Since we so often and so seriously break the law, Jesus had come and fulfill it for us. Essentially, Jesus volunteered and said, “I’ll serve in their place! I’ll do their chores for them! I’ll take their punishment for them!” And justice answered, “that’s fine – as long as the law gets kept and the payment is made.” So what you are looking at when you look in the manger is the perfect child who come to be a better you. A child without sin. A child perfectly in harmony with God’s law.

Christmas gives us a chance to remember that Jesus didn’t just die on the cross for us. Jesus’ death is payment for what we’ve done wrong, and it is critically important, but his death is only half of what he had to do to save us. His perfectly lived life is just as important. He did the holy things that we have not done. He loved and obeyed perfectly in all the ways we don’t. And the result is that we now have the credit on our account to stand before God with the law fulfilled. Jesus’ death, and his life, make all the difference because it means that we are no longer slaves to sin, but sons of God.

You’ll sometimes here people talk about humanity as a brotherhood. Or they’ll describe people as all being children of God. But did you know that the Bible never uses that term for anyone but believers? By nature we are sons of Satan. Enemies of God, the Bible even says. But in faith, by the work of Jesus, that changes. In fact, Paul says plainly here that we aren’t just any children, we receive “the full rights of sons.” In Paul’s time the sons were the heirs. They were the ones to get all the blessings, all the benefits. Think about it – we could be happy just to be a servant in God’s house. To be there and bask in his glory. To see him every day and catch his eye from time to time. That would be enough, but God gives us so much more. Through Jesus, he picks us up off the street and adopts us as his own. Dearly loved children of a perfect Father.

A perfect father. A good father gives up everything for his children. A good father listens and loves and protects and provides. A good father always puts his children’s interests ahead of his own and gives them rules and guidance to bless them as they grow. Some of us have had good fathers. Others maybe not. But we have one perfect Father. One who always listens, always protects. One who acts for the good of his children. One who guides and disciplines in love. This is what we have because of the child in the manger. We aren’t just slaves in God’s household – working for a benefit or to pay off a debt. We are sons and heirs of the promise of heaven! God has made us a part of the family! And so think of the joy behind Paul’s words here, “Because you are sons, God sent the Spirit of his Son into our hearts, the Spirit who calls out, “Abba, Father.”

As we begin a new year next week, maybe it’s time for you to think of your relationship with God in a new way. God is not your master. Your relationship with him isn’t a business transaction where you do what he wants and then he’ll stay off your back. He’s not going to abandon you if you fail to do the right thing – just as a good father wouldn’t abandon his kids if they made a mistake. No, instead of calling him, “sir” or “master,” he invites us to call him “dear father, abba” We are children, not slaves. Our works for him, our love for him, are not forced by command, but flow from thankful love.
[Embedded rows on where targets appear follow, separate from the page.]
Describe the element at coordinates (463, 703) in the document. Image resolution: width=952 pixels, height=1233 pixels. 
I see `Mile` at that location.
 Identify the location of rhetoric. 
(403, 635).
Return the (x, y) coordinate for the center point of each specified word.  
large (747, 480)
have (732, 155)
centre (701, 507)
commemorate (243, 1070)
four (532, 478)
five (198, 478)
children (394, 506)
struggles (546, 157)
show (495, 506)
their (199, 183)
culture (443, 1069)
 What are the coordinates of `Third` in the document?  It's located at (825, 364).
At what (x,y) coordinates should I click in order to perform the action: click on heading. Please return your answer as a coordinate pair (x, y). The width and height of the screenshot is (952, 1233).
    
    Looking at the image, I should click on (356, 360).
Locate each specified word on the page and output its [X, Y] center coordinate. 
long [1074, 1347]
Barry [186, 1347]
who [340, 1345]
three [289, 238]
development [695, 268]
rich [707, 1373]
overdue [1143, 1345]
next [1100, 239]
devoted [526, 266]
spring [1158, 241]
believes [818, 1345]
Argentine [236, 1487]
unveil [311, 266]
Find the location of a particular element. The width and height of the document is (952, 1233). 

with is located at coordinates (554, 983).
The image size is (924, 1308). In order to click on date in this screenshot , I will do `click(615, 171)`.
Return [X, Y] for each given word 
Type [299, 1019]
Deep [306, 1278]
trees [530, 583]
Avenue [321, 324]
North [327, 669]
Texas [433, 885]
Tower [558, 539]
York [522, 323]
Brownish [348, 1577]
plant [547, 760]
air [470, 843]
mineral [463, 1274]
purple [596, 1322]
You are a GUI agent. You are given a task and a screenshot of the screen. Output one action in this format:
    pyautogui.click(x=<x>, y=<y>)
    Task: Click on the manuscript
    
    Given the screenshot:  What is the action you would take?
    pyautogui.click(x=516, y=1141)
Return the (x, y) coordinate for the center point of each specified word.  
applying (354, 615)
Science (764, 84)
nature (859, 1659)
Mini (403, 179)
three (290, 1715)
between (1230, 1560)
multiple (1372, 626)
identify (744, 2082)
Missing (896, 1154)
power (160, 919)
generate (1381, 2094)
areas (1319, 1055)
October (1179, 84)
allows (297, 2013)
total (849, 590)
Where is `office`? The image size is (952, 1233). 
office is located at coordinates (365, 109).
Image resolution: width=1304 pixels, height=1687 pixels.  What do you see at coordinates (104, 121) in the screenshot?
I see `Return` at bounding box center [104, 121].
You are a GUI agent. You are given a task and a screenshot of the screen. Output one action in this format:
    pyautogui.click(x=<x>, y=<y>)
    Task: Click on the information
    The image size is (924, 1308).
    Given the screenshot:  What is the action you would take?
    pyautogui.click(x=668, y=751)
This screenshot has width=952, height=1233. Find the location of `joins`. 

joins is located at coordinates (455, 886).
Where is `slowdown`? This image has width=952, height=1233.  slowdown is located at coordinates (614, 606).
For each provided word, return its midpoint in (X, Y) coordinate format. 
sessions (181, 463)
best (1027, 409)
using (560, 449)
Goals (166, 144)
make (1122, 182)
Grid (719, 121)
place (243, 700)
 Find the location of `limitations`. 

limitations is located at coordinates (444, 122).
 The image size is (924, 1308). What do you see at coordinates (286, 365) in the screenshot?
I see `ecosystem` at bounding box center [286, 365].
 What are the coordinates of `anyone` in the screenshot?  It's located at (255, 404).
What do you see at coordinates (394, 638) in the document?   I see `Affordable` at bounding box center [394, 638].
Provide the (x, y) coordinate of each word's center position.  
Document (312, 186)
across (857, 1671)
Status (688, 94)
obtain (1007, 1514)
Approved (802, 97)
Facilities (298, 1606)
While our works don’t raise or keep our status with the Father, our response to his love does tell him something. If your child never shows love or says thanks, if they don’t follow your rules or guidance, do you know their love? Do you see it? If they selfishly take all you give and show nothing in return do they truly honor you and thank you? God calls us to serve and honor him with our lives. To praise him with all we do. But brothers and sisters, do it as a child thanking a loving father, not as a servant obeying a master. Our relationship with God is more full of love than you ever imagined. Our place in his heart is more central than you ever hoped. Let his Spirit rule in your heart in response.

That’s what this child in the manger came for. To live, and die, so that we can be part of his family. God made man, so that we can be with God as his children. So I guess maybe Christmas is really for kids after all. The one child, come to earth to make us children of God. May God bless you with a merry Christmas and a heart of faith. Amen.